Regulatory Happenings
Market Happenings
Litigation, Enforcement, and Examinations
Upcoming and Recent Compliance Dates

Regulatory Happenings

Trump Administration Halts Pending Rulemaking Activity

Investment Advisers Investment Companies | Broker-Dealers | Other Market Entities

On January 20, 2025, shortly following his inauguration, President Trump issued an executive order preventing all federal agencies from sending new regulations for publication in the Federal Register and withdrawing submitted regulations that had not yet been published. The order also requests that agencies “consider postponing for 60 days from the date of [the order] the effective date for any rules that have been published in the Federal Register, or any rules that have been issued in any manner but have not taken effect.” Among the SEC regulations subject to reconsideration are recently adopted amendments to the Investment Company Names Rule (Rule 35d-1 under the Investment Company Act), which has an initial compliance date of December 11, 2025, for larger entities.

For more information, see the Executive Order available here.

SEC Issues Names Rule FAQs

Investment Advisers | Investment Companies

On January 8, 2025, the SEC issued frequently asked questions guidance on the recently adopted amendments to the Investment Company Names Rule (Rule 35d-1 under the Investment Company Act).  The guidance includes the following:

  • Single-State Municipal Funds: A single-state tax-exempt fund may include a security of an issuer located outside of the named state in the fund’s 80% basket if the security pays interest that is exempt from both federal income tax and the tax of the named state, provided that the fund discloses in its prospectus that it may invest in tax-exempt securities of issuers located outside of the named state.
  • Use of “Municipal” vs. “Tax-Exempt” in a Fund’s Name: Funds that use the term “municipal” rather than “tax-exempt”may count securities that generate income subject to the alternative minimum tax toward the 80% investment requirement, while funds that use the term “tax-exempt” may not.
  • Use of “Income” in a Fund’s Name: When the term “income” in the name of a fund does not refer to fixed income securities, the term “income” in a fund’s name generally suggests that the fund emphasizes the achievement of current income as a “portfolio-wide result to be achieved” and thus would not be subject to the Names Rule.
  • Use of High Yield” in a Fund’s Name: The staff believes “high yield” to be generally understood to describe corporate bonds with particular characteristics (namely having been assigned a below investment grade credit rating). Accordingly, the staff believes “high yield” in a fund’s name triggers application of the Names Rule and requires an 80% investment test in such bonds. However, for historical reasons, the staff said that when “high yield” is paired with “municipal” or “tax-exempt” in a fund’s name, such fund need not necessarily adopt an investment test to invest at least 80% of its assets in high yield securities but will of course need to invest at least 80% of its assets in municipal securities.

For more information, see the SEC’s guidance, available here.

WORK REQUIRED:
Answer these questions using the regulatory update above.
1. On what date did President Trump issue the executive order halting new regulations?
2. For how many days does the order ask agencies to consider postponing the effective date of published rules?
3. Which term in a fund's name lets it count securities subject to the alternative minimum tax toward the 80% investment requirement?

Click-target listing
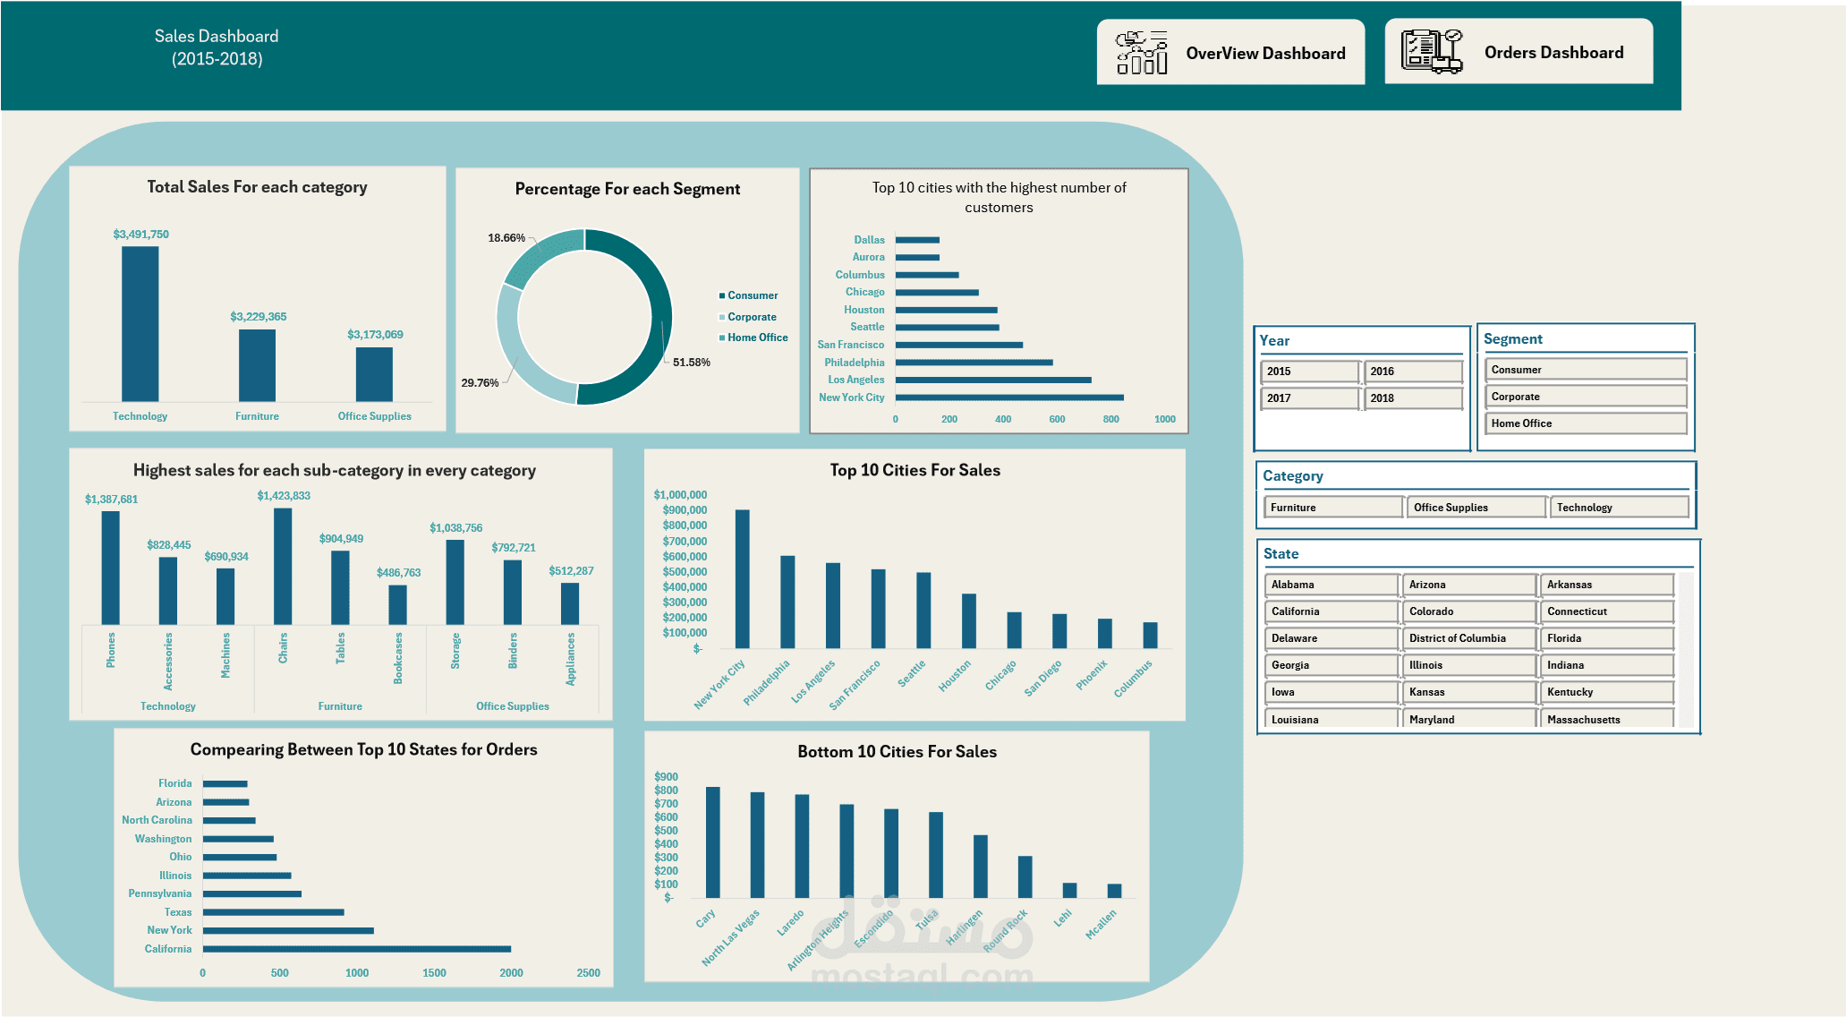Choose California in the State slicer

pyautogui.click(x=1331, y=611)
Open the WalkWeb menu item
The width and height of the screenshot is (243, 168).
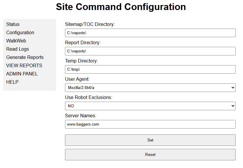pyautogui.click(x=16, y=41)
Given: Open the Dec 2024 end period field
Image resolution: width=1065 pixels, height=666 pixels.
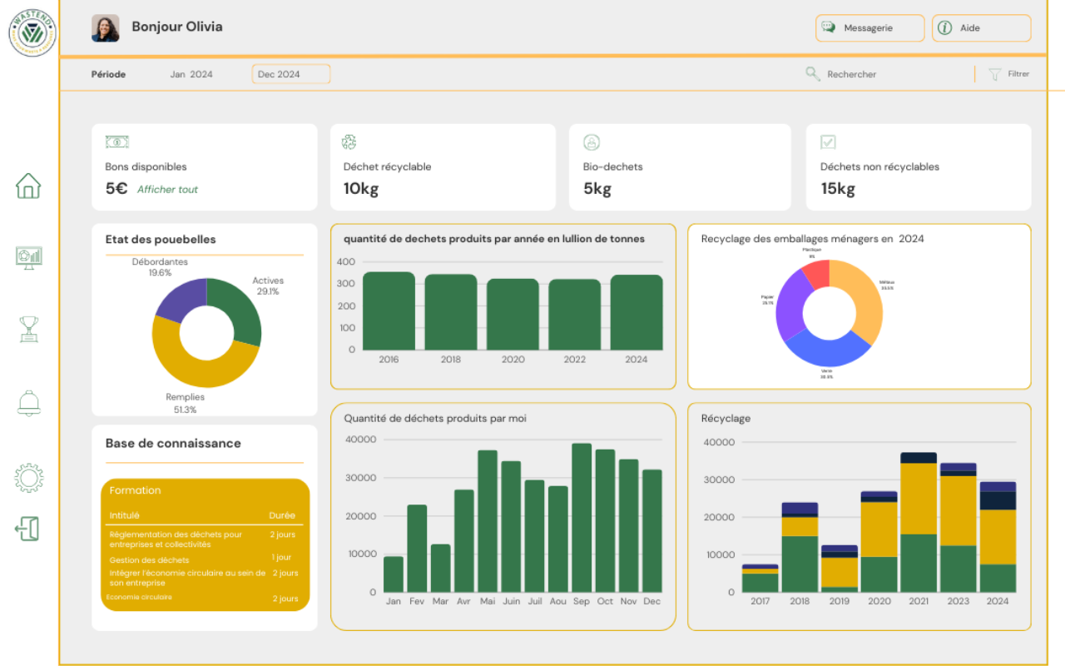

RESPONSE:
1. January 20, 2025
2. 60 days
3. "Municipal"